近年、インターネットで電子的に取引される仮想通貨は、法定通貨ではないものの、支払手段として利用できる財産的価値のあるものとして位置付けられています。その仮想通貨の中でも代表的な“ビットコイン”の価格の跳ね上がりが大きいため、投機の対象となっており取引に注目が集まっているのが現状といえます。
その仮想通貨取引が活発化する中、国税庁がこの取引の課税関係を示しましたのでご紹介します。
国税庁が開設するタックスアンサーで、個人が運用して得たビットコインに係る経済的利益(邦貨又は外貨との相対的な関係により認識される損益)は原則、雑所得に該当することを明らかにしました。総合課税の雑所得に区分されるため、ビットコイン同士の損益では通算(他の損失との相殺)ができ、また同じ雑所得の区分である年金所得などからも通算ができます。ただし、上場株式やFX(外国為替証拠金取引)との通算はできませんし、その年に発生した損失を翌年以降に繰り越すこともできません。
また、雑所得は給与所得などと合わせて最大55%(住民税含む)の超過累進課税(所得が増加するにつれ税率が増加)の対象となります。この点、上場株式やFXによる売却益は他の所得と分離して一律20%(住民税含む)の課税となります。
なお、個人事業を営んでいる人が、仮想通貨に係る取引をその事業に付随して行っていると認められるときは事業所得とできます(損失が発生した場合、損益を通算することが可能です)。
国税庁の解説では「ビットコインを“使用することで”生じた利益」は課税対象とするとしています。この“使用”には、売買によるビットコインを日本円などに換金した場合だけでなく、ビットコインで資産を購入(交換)、別の仮想通貨とのトレード、ビットコインの採掘も該当し、いずれも値上がり益などに課税されます。
なお、所得金額の計算上必要経費を控除できますが、例えばビットコインの換金などにかかる手数料が必要経費として想定されます。

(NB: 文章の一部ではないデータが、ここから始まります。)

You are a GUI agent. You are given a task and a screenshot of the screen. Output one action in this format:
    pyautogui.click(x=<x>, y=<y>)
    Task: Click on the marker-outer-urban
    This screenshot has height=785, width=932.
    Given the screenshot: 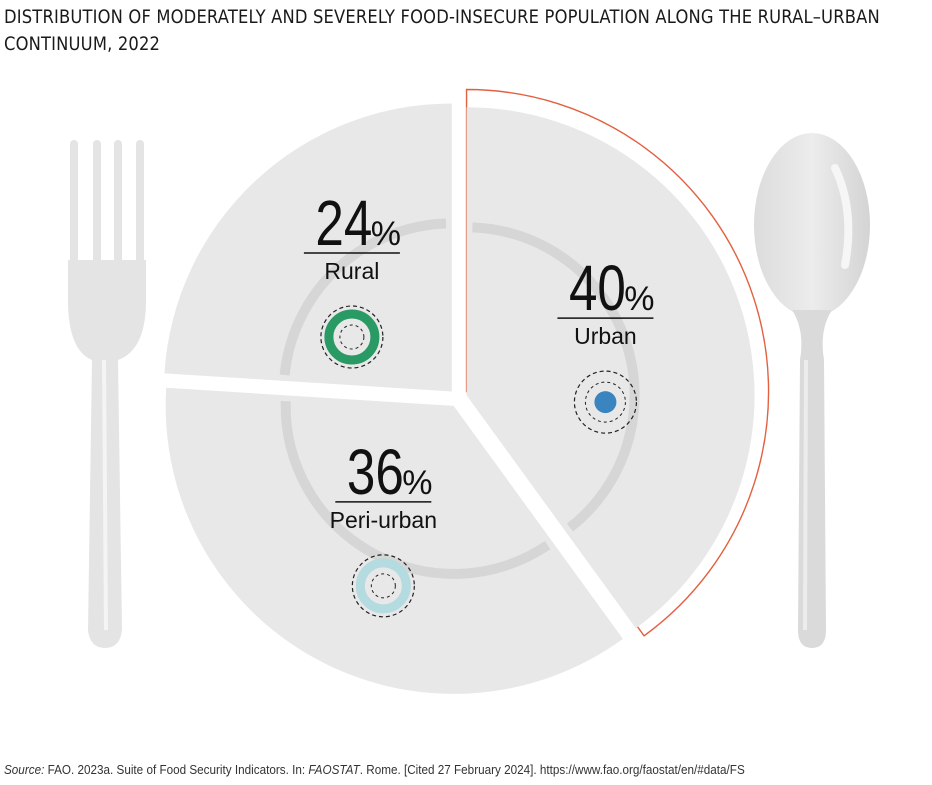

所得税では、その年に給与所得・退職所得以外の所得金額の合計が20万円を下回る場合、確定申告は不要とされています。つまり、ビットコインに係る所得が20万円以下で、給与所得以外の所得がないサラリーマンが年末調整を受けた場合、所得税の確定申告をする必要がないということになります。ただし、医療費還付を受ける場合や、住宅ローン控除を新たに受ける場合で確定申告をするときは、ビットコインに係る所得が少額であっても申告書に記載が必要となります。
これまで取り扱いがはっきりしていなかったため申告をしていなかった人も多いと思われます。来年の確定申告では特に注意が必要となりそうです。